As you can see, reading the joystick is quite involved. It is interesting to note that Color BASIC will attempt to read the joystick value ten times but will immediately return once it gets the same value twice from this process. If all ten tries produce different results, the tenth is returned.
Another quirk is BASIC will sample all four joysticks when joystick zero is read. Reading joysticks 1 thru 3 will return values cached during the sampling done when issuing the JOYSTK(0) command.

### 8 comments to CoCo Joystick and Audio Sampling

• TD

If you start comparison at zero and increase the estimated value by 1 each time you didn’t hit the actual value, it might take up to 64 steps.

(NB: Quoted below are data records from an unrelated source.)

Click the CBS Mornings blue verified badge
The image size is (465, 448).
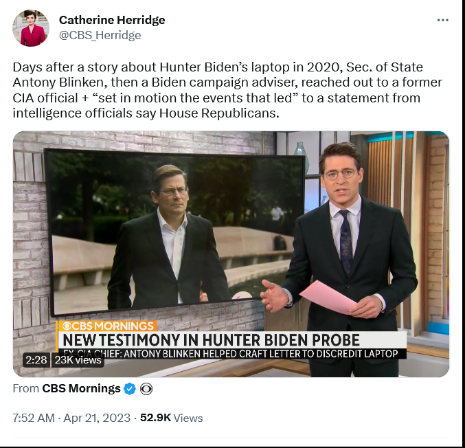click(x=130, y=389)
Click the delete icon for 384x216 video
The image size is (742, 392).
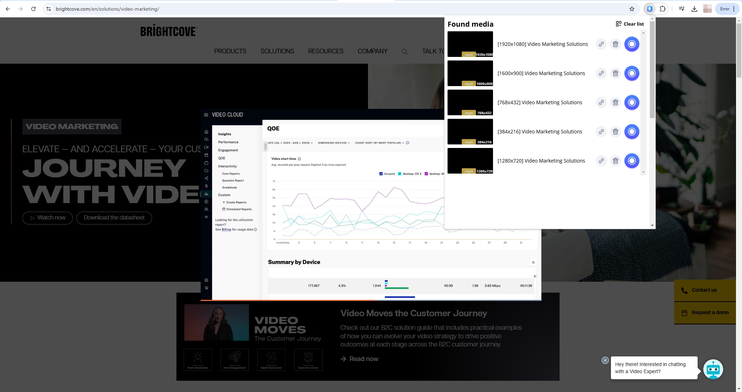pyautogui.click(x=616, y=131)
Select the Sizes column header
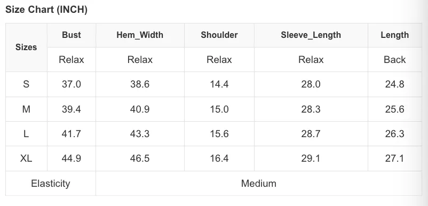428x206 pixels. 26,47
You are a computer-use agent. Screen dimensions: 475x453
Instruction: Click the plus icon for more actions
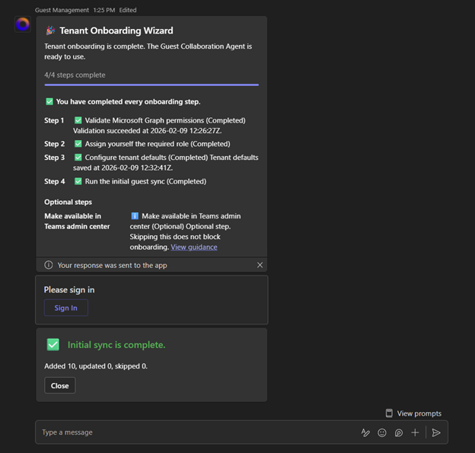tap(415, 432)
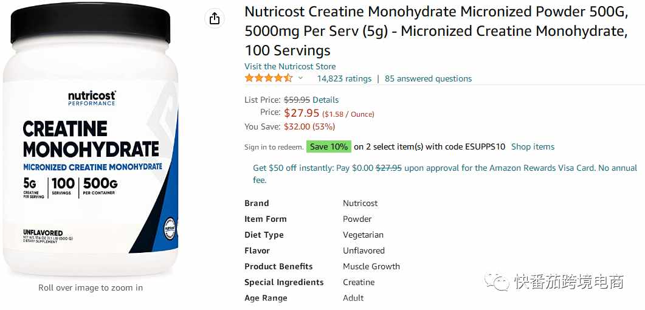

“Successive Linear Approximation” does rather always take 6 steps to “guess” the correct value between 0 and 63. The examples below shall illustrate the method. You continue to subtract or add 2^(6-Step), Step: 1..6, from or to the estimated value which is compared to the actual value, starting with 63. The first comparison (Step=1) is thus always done with 31 (=63-32), assuming the actual value must be “lower or equal” to 63. If the result of the comparison is “lower or equal”, it is subtracted, otherwise added.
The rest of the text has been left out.